▸ **Page**

Recently, in Adams v. Schneider Electric USA, the Appeals Court held that a motion for summary judgment awarded to Schneider Electric, in a lawsuit against a ten-year employee, released during a batch of reduction in force (RIF) layoffs should be reversed and was decided in err. In doing so, the judges held that there was sufficient evidence in the record for a reasonable jury to conclude that the RIF was proposed to carry out the larger corporate plan to target and replace its older work force. The Court determined that there was sufficient evidence of a high-level directive to replace Schneider’s older work force with younger talent “from which a jury could find that the RIF itself was tainted even if the person who selected the employees for the RIF [did so] neutrally.” As evidence of such, the Court pointed to an October 2015 e-mail in which a vice president told another employee that the company needed age diversity and younger talent. Contrary to the established Massachusetts precedent, the Court also pointed to comments made after the terminations and more importantly, not made by the Schneider employee who terminated Adams. This trampling of precedent did not go unnoticed by the Court, however. The judges reasoned that comments once considered stray and having no nexus to the employment decision, can “still be relevant to the employer’s contemporaneous thinking.” The judges continued by reasoning that any comments “made by those who have power to make employment decisions” can appropriately be considered as evidence of a larger discriminatory animus, and can no longer be dismissed as mere “stray remarks.”

▸ **What the task asks**
Could you resume the Adams v. Schneider Electric case summary above, writing the next few sentences after its last one?

▸ **Data rows**

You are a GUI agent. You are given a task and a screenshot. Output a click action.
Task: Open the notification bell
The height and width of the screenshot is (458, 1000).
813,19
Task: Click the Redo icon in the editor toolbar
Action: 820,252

--

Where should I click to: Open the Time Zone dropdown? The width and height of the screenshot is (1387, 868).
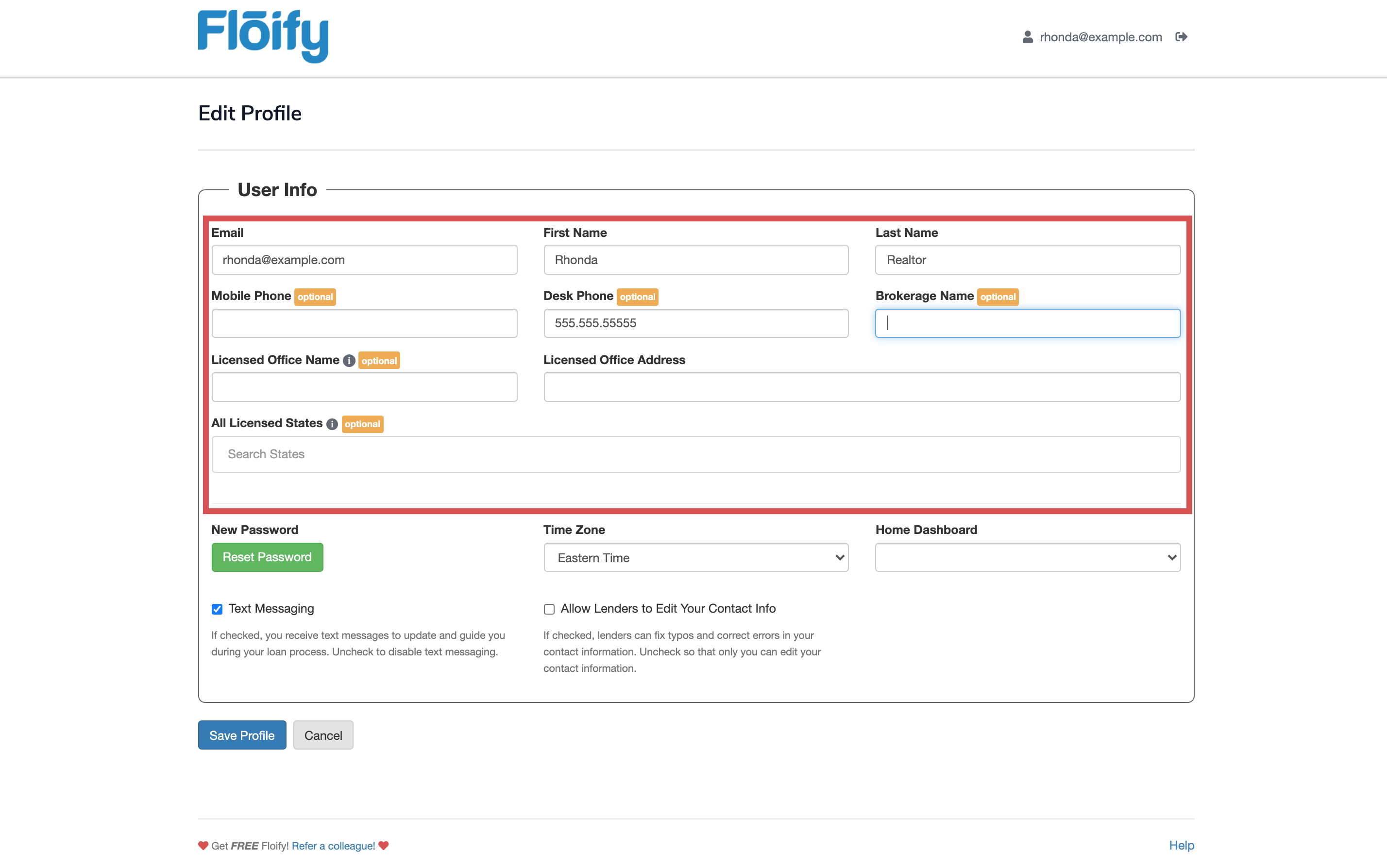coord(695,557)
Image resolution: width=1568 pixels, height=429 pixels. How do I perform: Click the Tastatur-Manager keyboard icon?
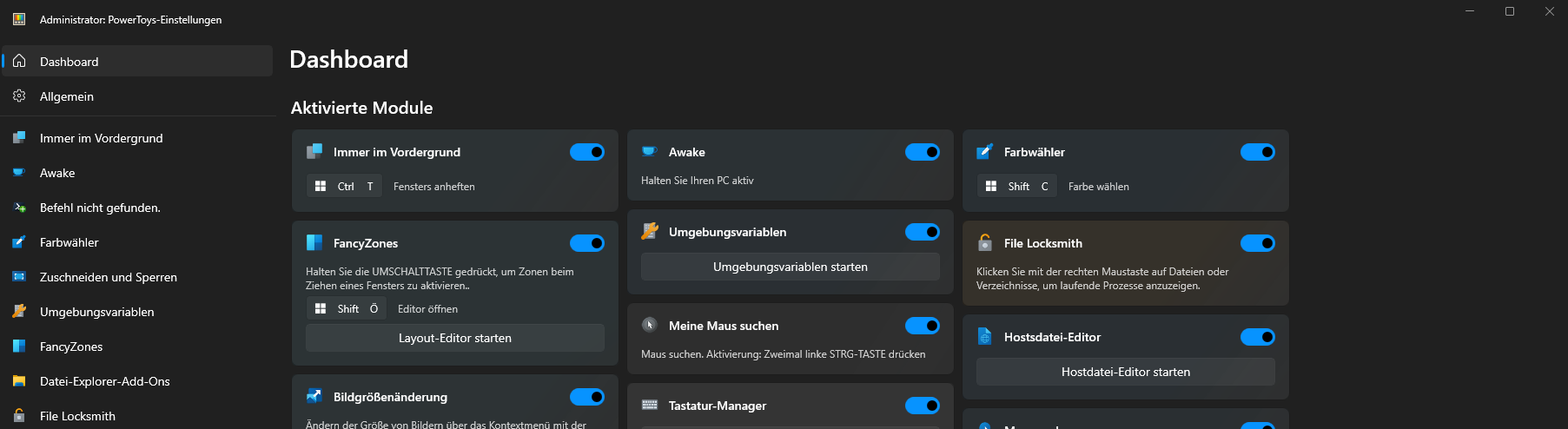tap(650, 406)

--

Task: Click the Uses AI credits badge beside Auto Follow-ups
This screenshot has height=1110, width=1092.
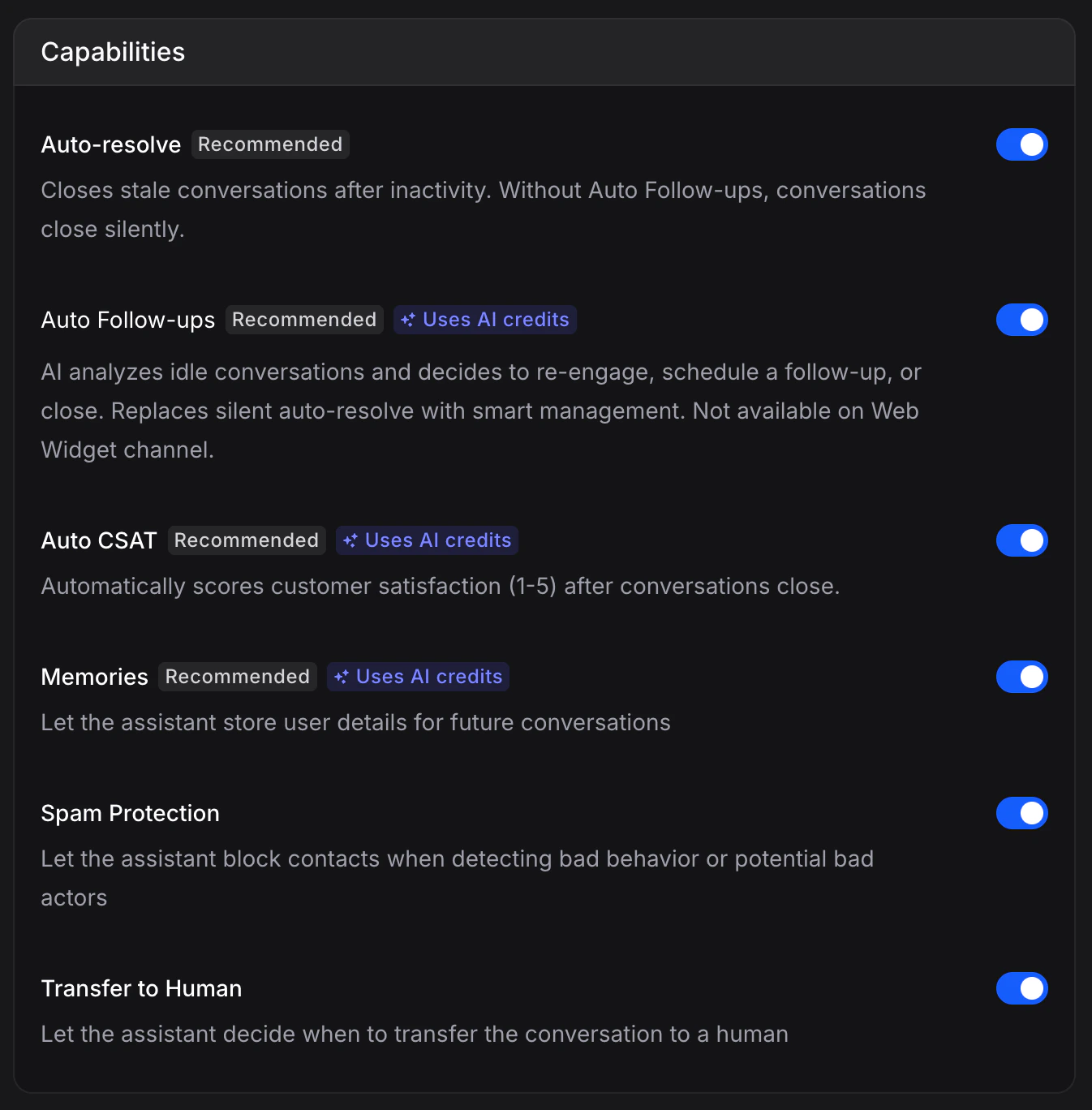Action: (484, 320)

▸ **Reply to the exercise**
Essentially, the justices determined that even if the RIF was born from a non-discriminatory purpose, allegedly discriminatory remarks by higher-level managers can allow a jury to determine that the RIF was discriminatory from inception because of “the motives of the corporate managers,” not just the supervisor carrying out the employment decision, “should be treated as the motives for the decision.” In doing so, the majority had departed from the long-standing legal rule that “stray remarks” are insufficient to prove discriminatory bias by holding that the rule can never apply to a manager who has the power to make employment decisions. After this decision, statements from managers made after an employee is laid off could be used to persuade a jury that, although the direct actor harbored no discriminatory animus, they were “the innocent pawn of an undisclosed corporate strategy tainted by unlawful discriminatory animus.”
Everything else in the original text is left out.